Способы идентификации рас патогена:
Выделение возбудителя в чистую культуру, размножение на питательной среде

автор:

Для выделения чистых культур изолятов возбудителей фузариоза люпина отбирают растения возделываемых коммерческих сортов с характерными признаками поражения. После предварительной много-кратной промывки растений от нижней части стеблей отделяют отрезки длиной 1,8—2 см, стерилизуют в 96% этаноле в течение 3 мин., затем промывают в стерильной воде и разрезают вдоль на две половины стерильным скальпелем. После этого в стерильных условиях берут отрезок пораженного растения, фламбируют у пламени спиртовки или горелки и переносят во влажную камеру, в качестве которой используют чашки Петри, дно которых выстилают фильтровальной бумагой, увлажнённой 5 мл стерильной воды. Затем чашки ставят в термостат с t=24—25°С. Через 1—2 суток на пораженных отрезках будет виден мицелий гриба. Отвивочной иглой частицу мицелия переносят в пробирки на косячки суслового агара, которые покрываются мицелием гриба и на 10—15 день обильно спороносят. Изоляты в таком виде готовы для определения и выделения моноспоровых культур.

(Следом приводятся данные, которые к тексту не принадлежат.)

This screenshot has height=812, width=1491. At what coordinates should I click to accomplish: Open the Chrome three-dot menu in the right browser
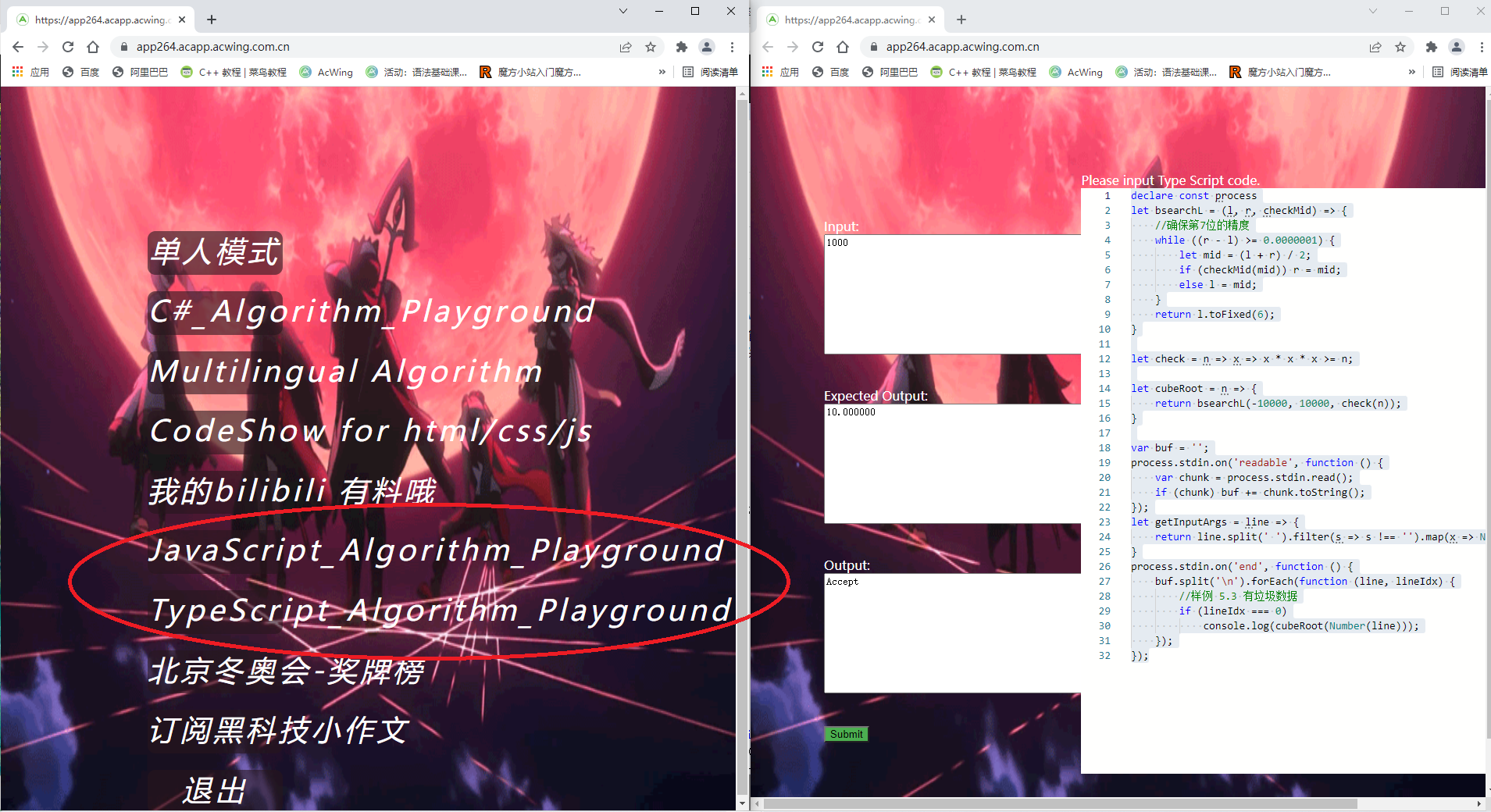1482,47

Для выделения последних приготавливают взвеси спор очень низкой концентрации, примерно, 1 конидия в 1 капле. Изоляцию проводят путём разливки. Для этого 1 мл суспензии вносят в чашки Петри, затем вливают разогретую, но остуженную до 40—45°С среду (водный агар) по 5—10 мл и, покачивая, достигают равномерного распределения по поверхности и дают время застыть агару. Затем чашки, пронумерованные соответственно каждому изоляту, переносят в термостат при t=24—25°С для инкубирования. Через 1—2 суток, не дожидаясь разрастания колоний изоляты переносят в пробирки с питательной средой.